Data extract:

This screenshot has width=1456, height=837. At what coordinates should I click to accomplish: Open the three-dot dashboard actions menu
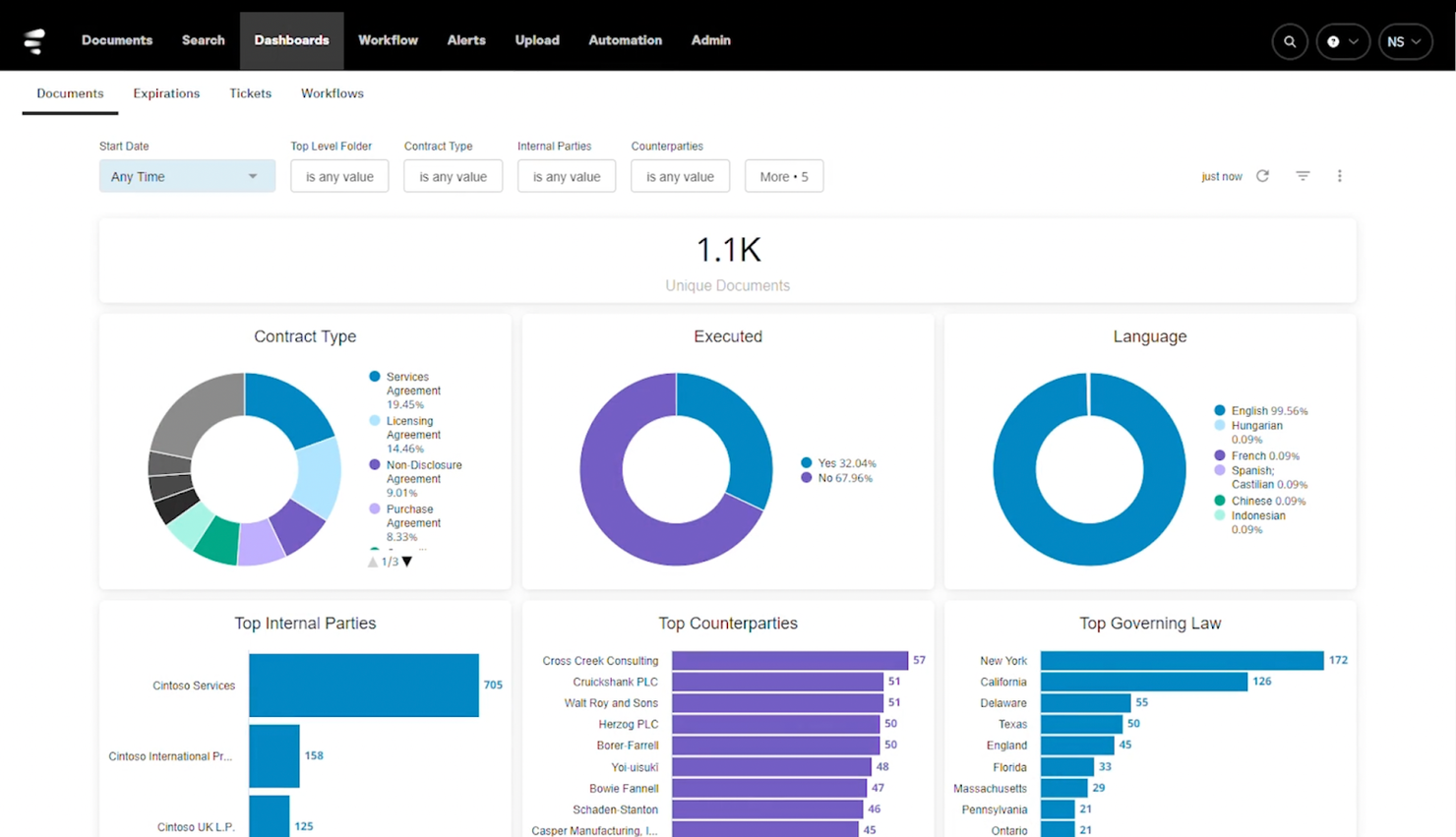click(1339, 176)
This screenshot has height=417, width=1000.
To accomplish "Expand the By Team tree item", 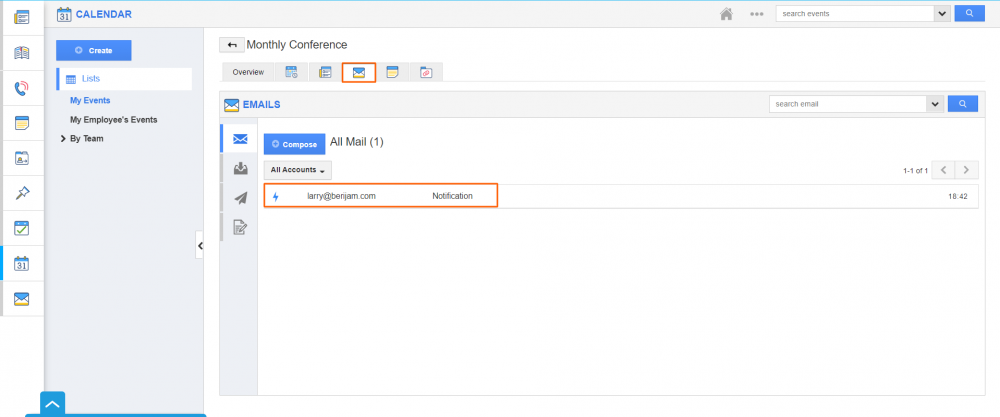I will pos(64,139).
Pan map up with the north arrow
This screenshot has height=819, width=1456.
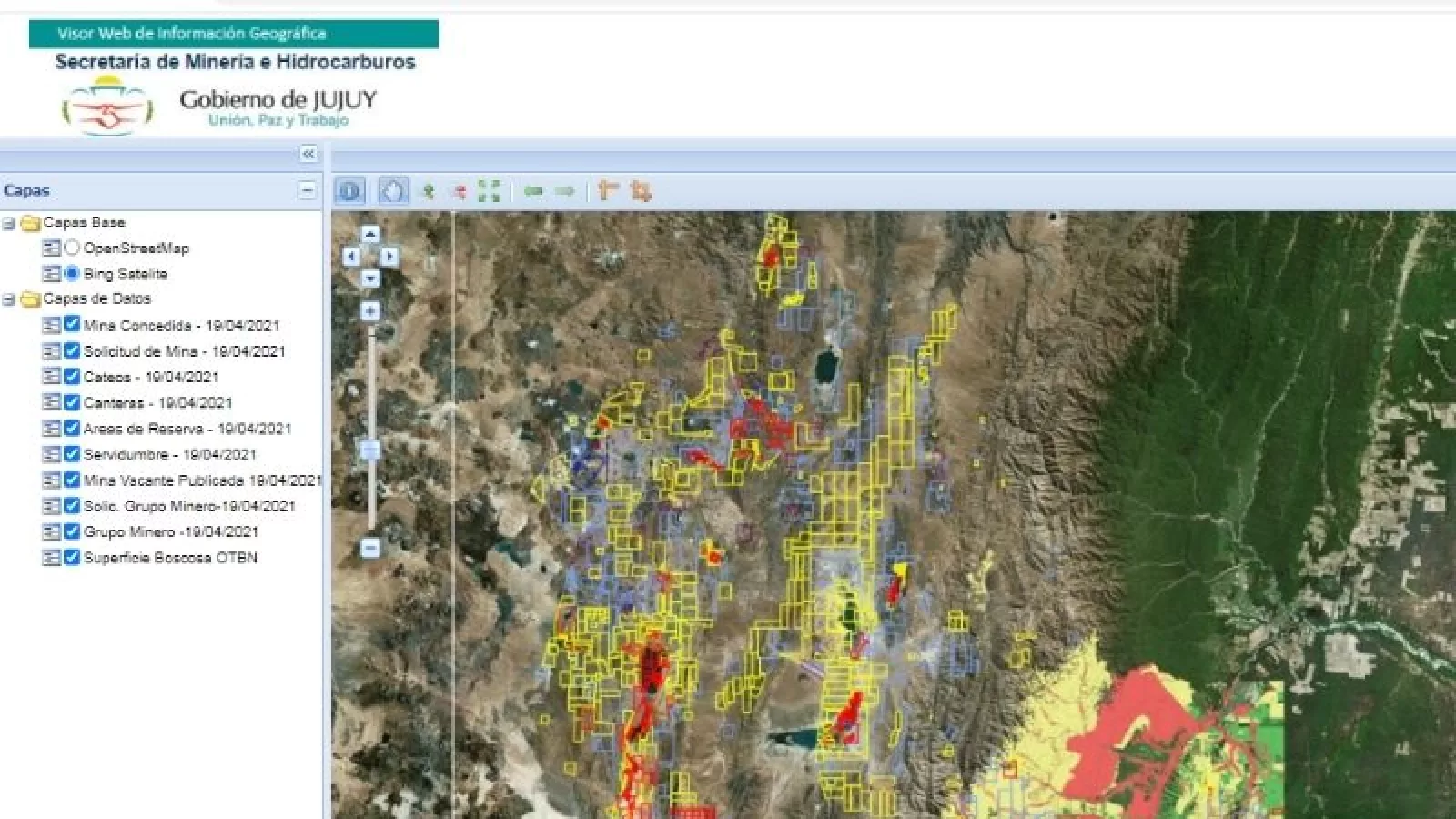click(370, 235)
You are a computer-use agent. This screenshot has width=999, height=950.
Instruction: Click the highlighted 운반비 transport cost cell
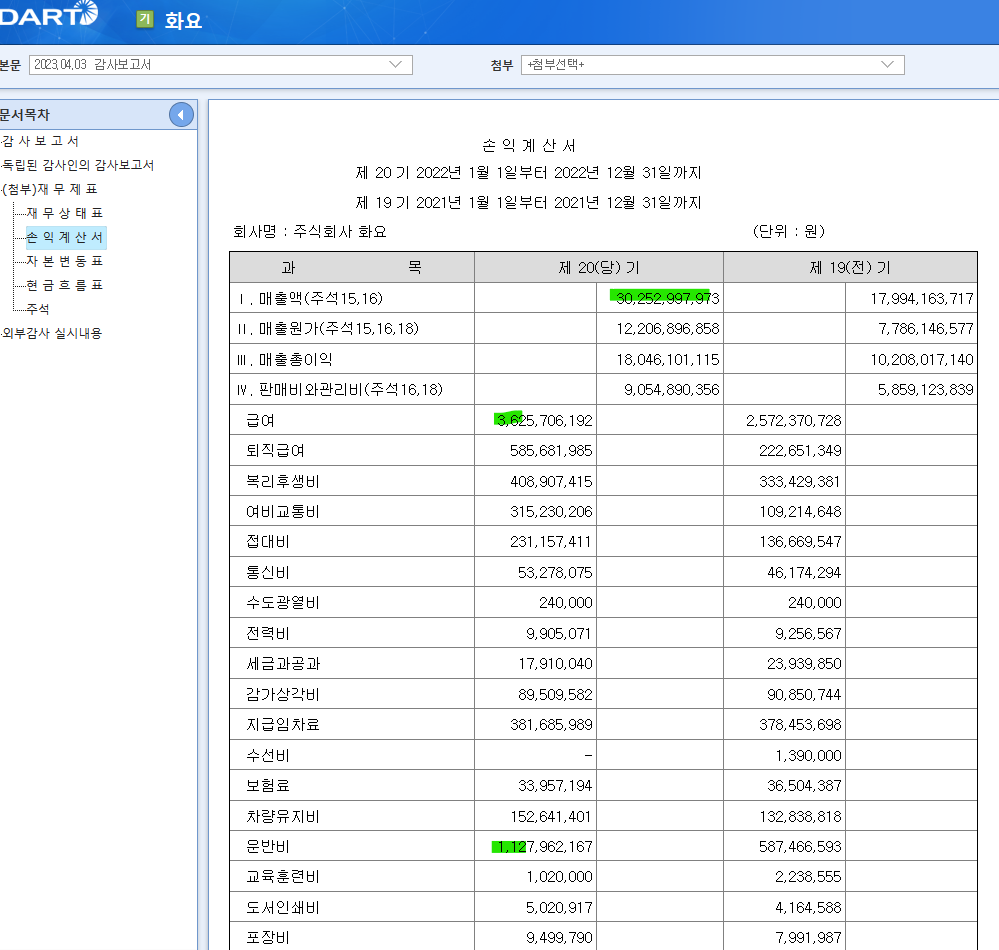544,846
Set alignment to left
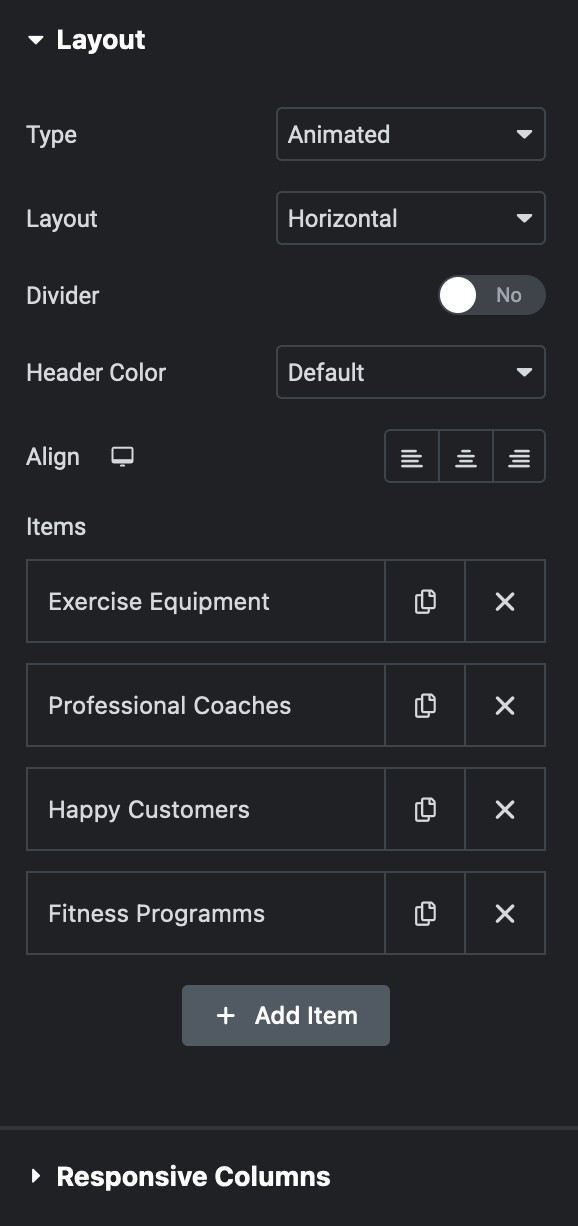This screenshot has height=1226, width=578. click(x=412, y=457)
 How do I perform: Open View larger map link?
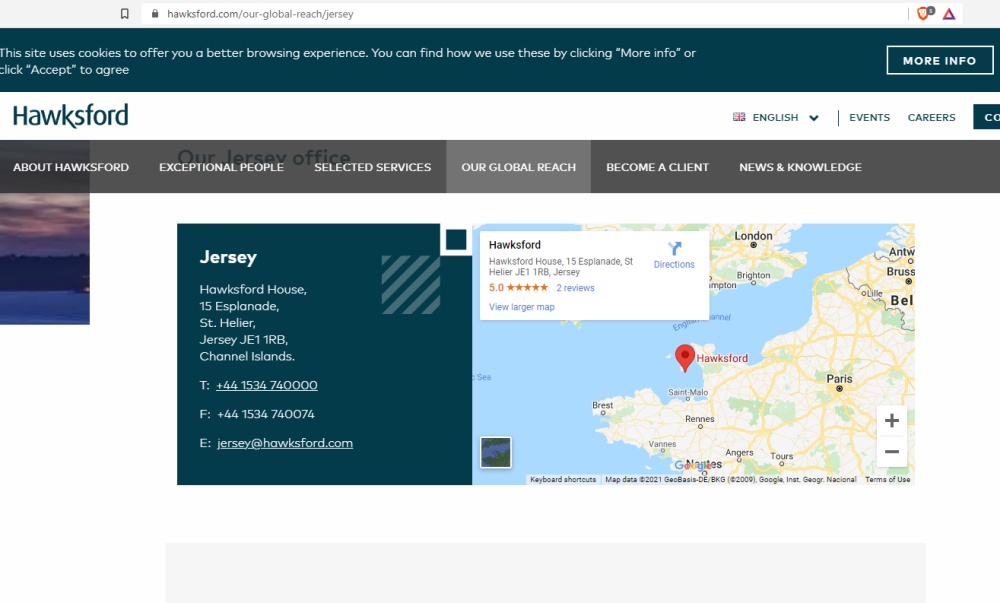[x=522, y=307]
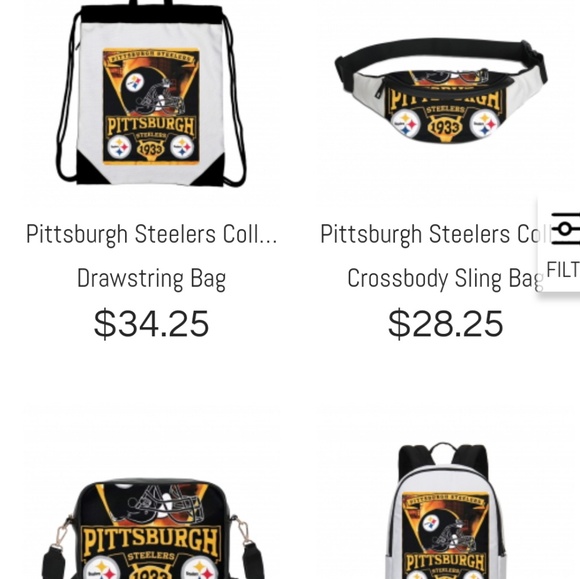580x579 pixels.
Task: Click first Pittsburgh Steelers Coll... title
Action: (x=152, y=234)
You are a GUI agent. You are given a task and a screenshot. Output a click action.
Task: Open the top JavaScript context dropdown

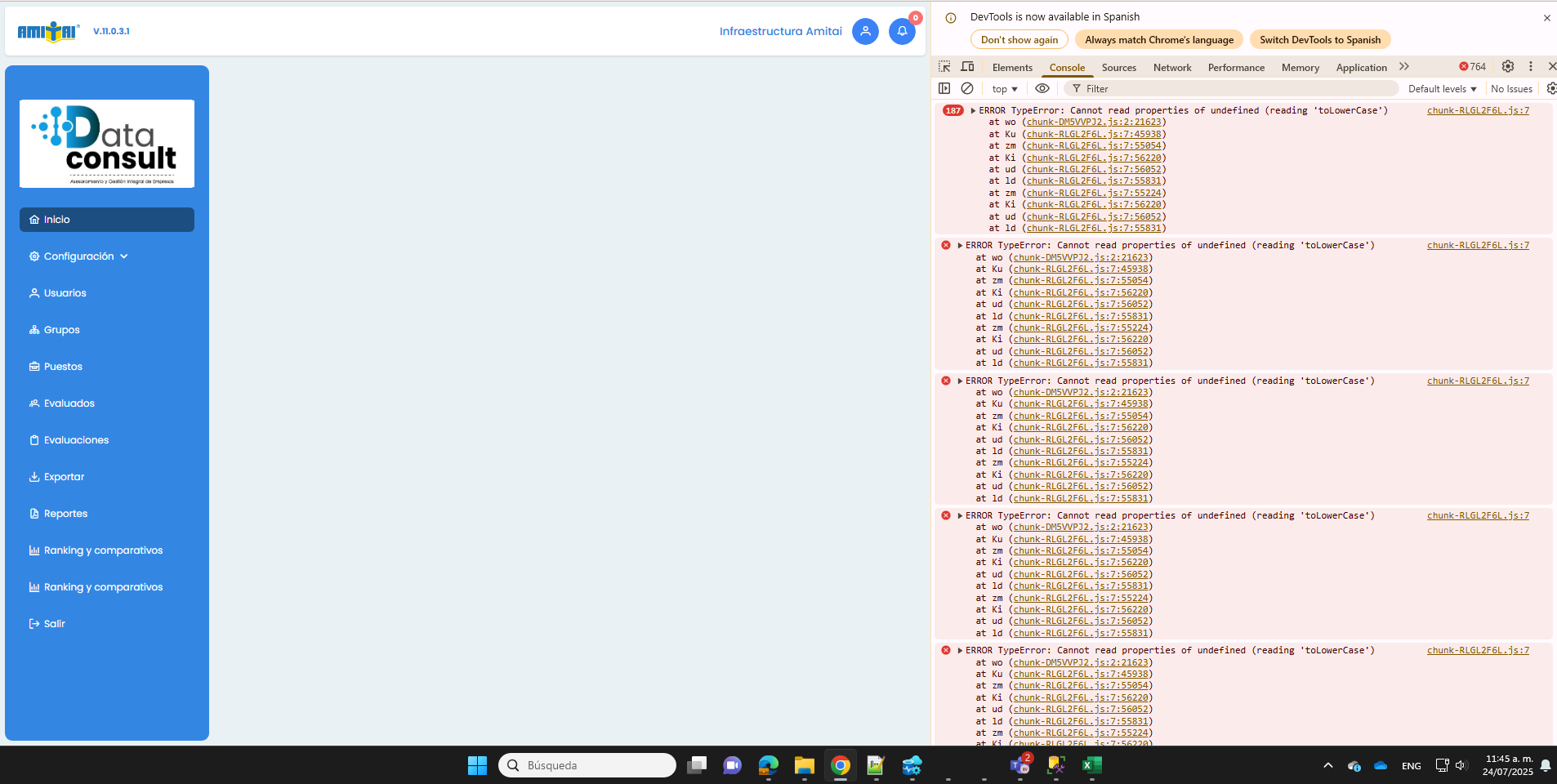(1005, 89)
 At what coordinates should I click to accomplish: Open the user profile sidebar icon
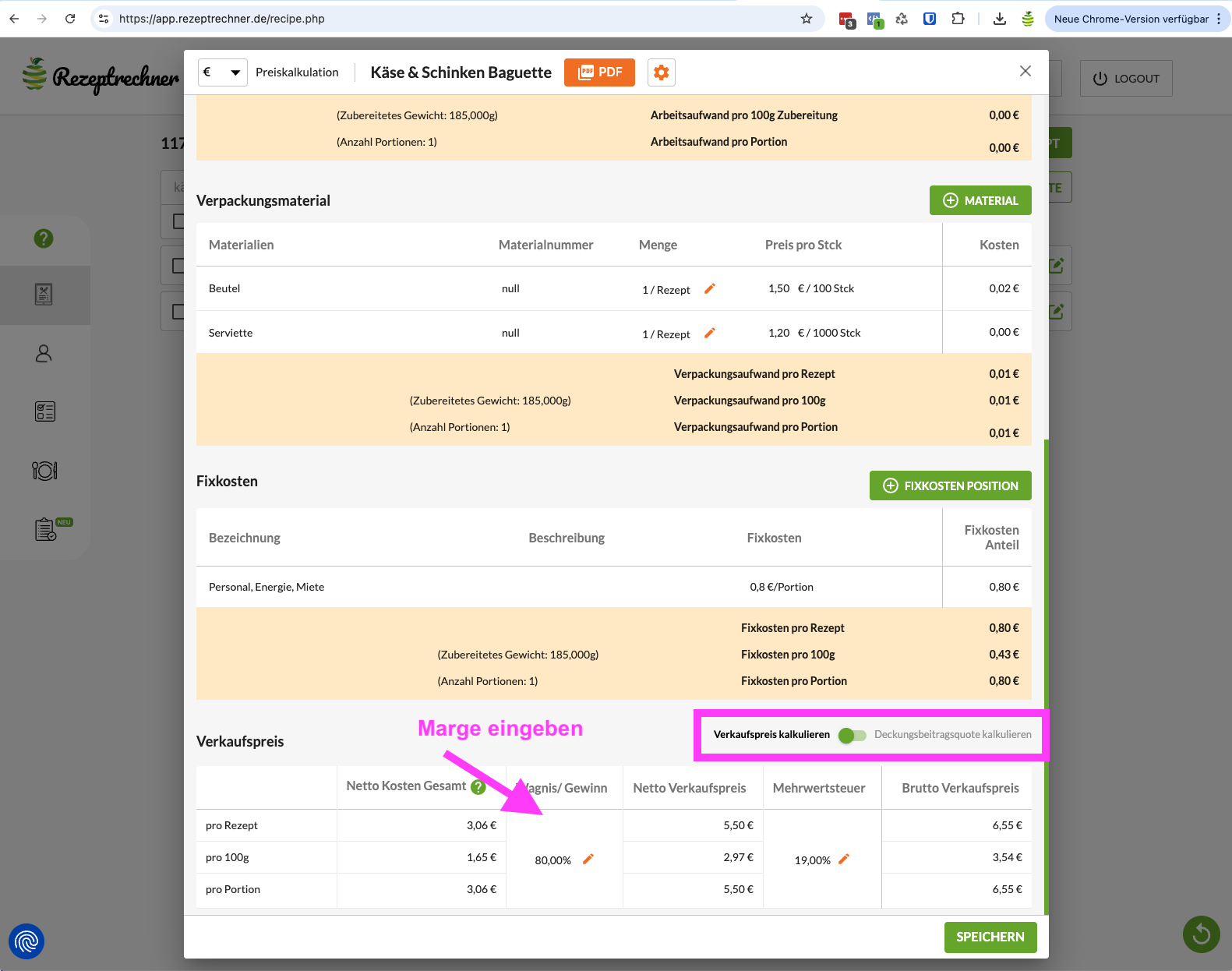[44, 354]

Required action:
Scan the entries for the word "agent". Report each line that has it.

Answer space:
You are a computer-use agent. This screenshot has width=999, height=950.
You are a GUI agent. You are given a task and a screenshot. Output a click action.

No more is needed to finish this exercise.